There was half an hour to go before the 6.00 am landing time. The men smoked their pipes and cigarettes and gripped their rifles more tightly as the officers gave the final briefing. There was a heightened sense of anticipation, a feeling that they were finally going to be involved in the real action. They were part of a team that was going to be called upon to show their bravery in a fight. Death had not been a close companion in their service so far and it did not insinuate its sinister, paralysing presence now. The detritus of the carnage on the quayside at Alexandria had been sobering but now the Salford men joked and boasted about what they would do to give one back to those Turks.

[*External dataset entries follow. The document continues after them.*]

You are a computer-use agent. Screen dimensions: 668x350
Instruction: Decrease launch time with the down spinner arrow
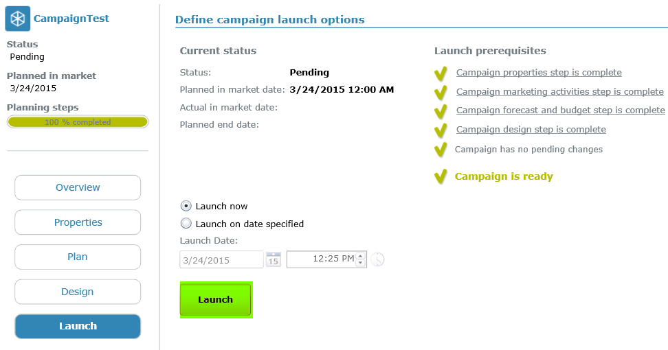[361, 263]
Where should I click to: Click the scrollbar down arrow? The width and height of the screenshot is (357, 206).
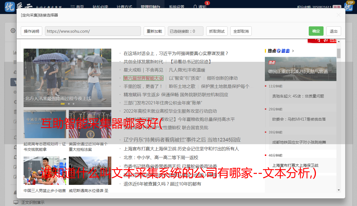(339, 190)
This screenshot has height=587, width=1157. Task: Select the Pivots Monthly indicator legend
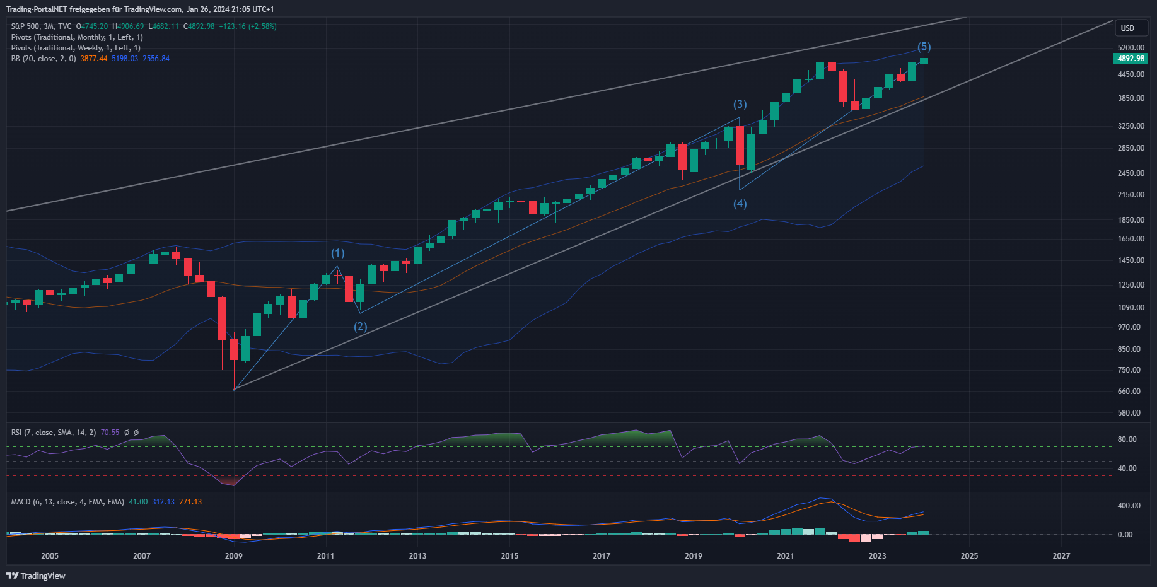point(76,37)
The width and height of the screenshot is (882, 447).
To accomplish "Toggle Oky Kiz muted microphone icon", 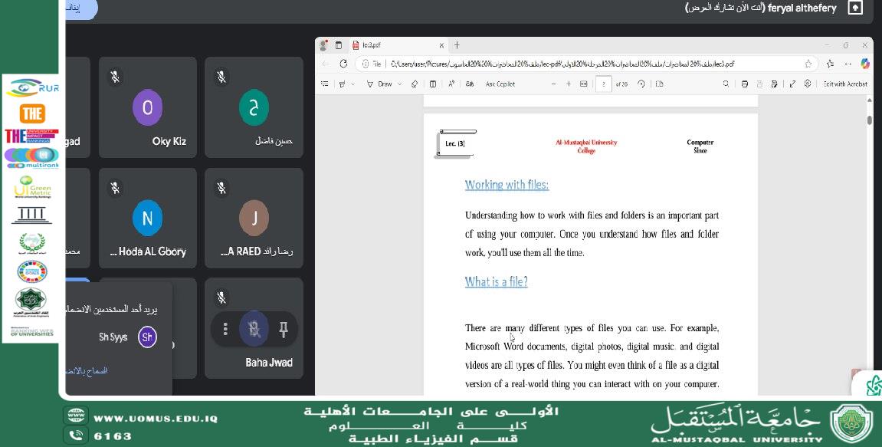I will tap(115, 77).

Edward watched Big Charlie take a large cloth from his kitbag and carefully polish his Lee Enfield rifle. He checked it thoroughly, scrutinising the detail of the mechanism and the precision of the bar of light reflected down the barrel. Satisfied with his inspection, he gave it a final polish, folded the cloth into exact quarters and replaced it in the bag.
The seconds ticked away and they heard the metallic thud of the steam tugs being positioned alongside their boat. Then came the command to be up on deck and they were racing up the ladders and into the open air.

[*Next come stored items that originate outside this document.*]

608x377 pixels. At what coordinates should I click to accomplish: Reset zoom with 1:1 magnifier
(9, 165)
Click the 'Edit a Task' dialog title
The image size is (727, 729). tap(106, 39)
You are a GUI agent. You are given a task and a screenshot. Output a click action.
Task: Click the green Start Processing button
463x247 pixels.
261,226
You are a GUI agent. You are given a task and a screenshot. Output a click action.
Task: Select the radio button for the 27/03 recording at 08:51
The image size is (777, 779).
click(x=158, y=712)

Liam performed a few quick, dribbling steps across the deck shouting to Edward ‘I feel like Billy Meredith coming out of the tunnel at the Cup Final.’

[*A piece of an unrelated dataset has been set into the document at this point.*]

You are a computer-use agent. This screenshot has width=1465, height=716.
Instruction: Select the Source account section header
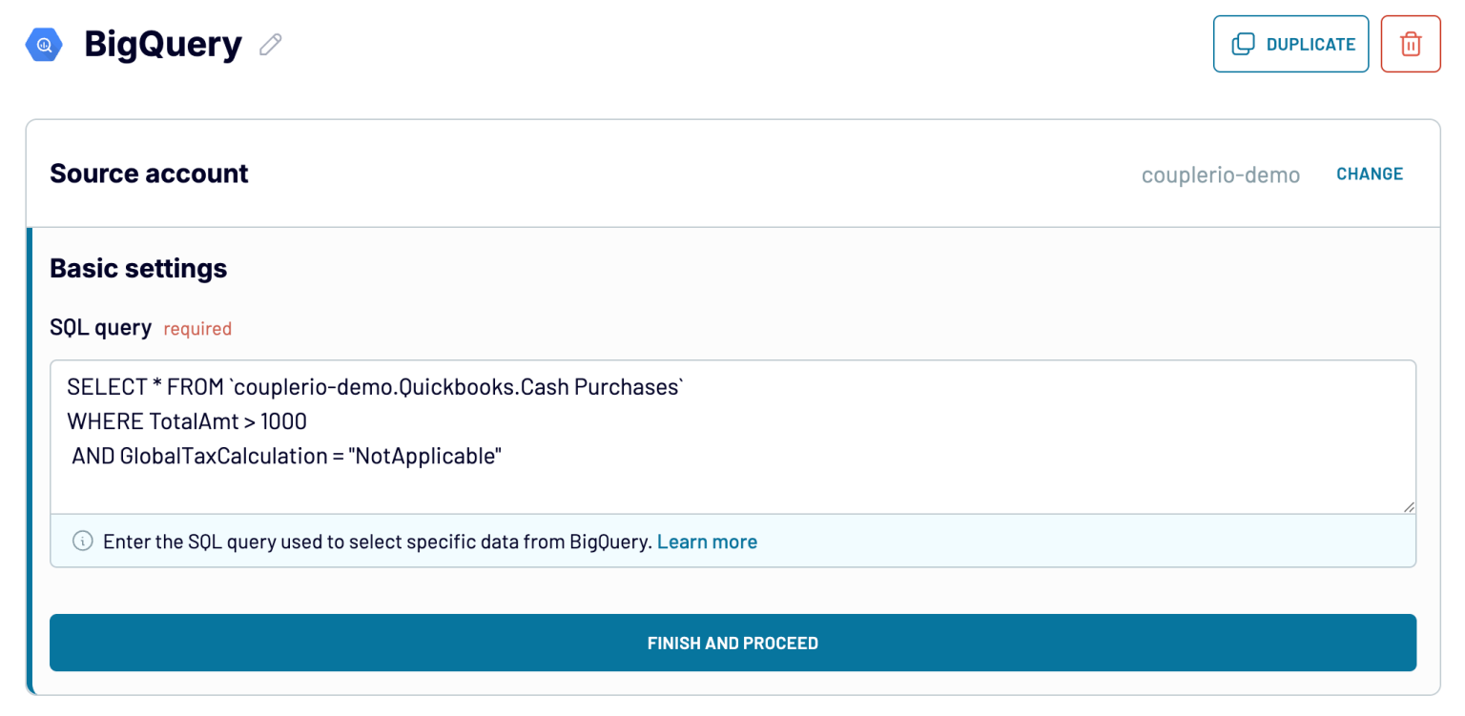pyautogui.click(x=149, y=174)
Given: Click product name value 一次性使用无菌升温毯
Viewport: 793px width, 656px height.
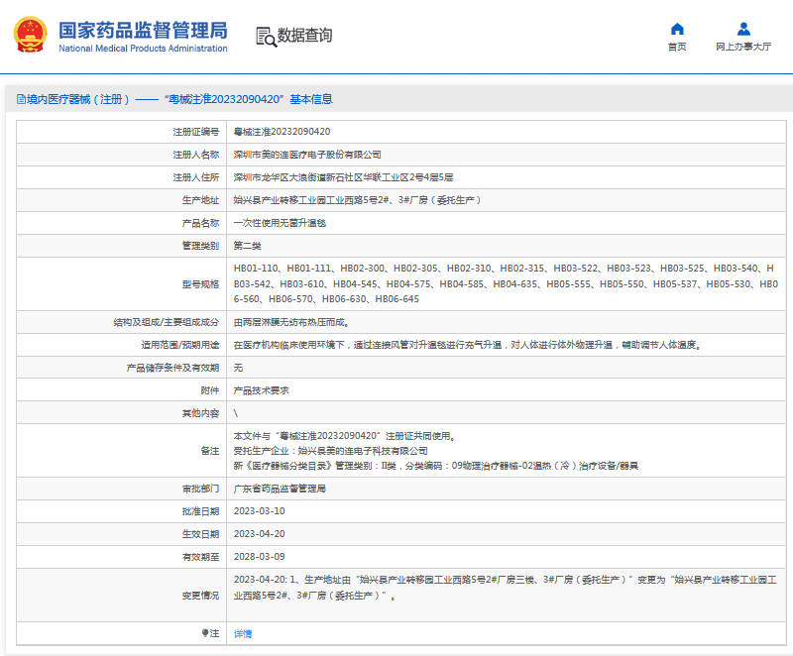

‘Aye, well let’s hope that we don’t score any own goals,’ Big Charlie grumbled as he narrowly missed Edward’s head with the kitbag that he was swinging on to his shoulder but succeeded instead in catching Liam in the crotch with the butt of his rifle.
On the deck they were instructed to load the small landing vessels with a part of the consignment of supplies and ammunition. They set about the task with vigorous impatience, keen to get the job done and to get on to the beach so that they could ‘give those Turks a good hiding.’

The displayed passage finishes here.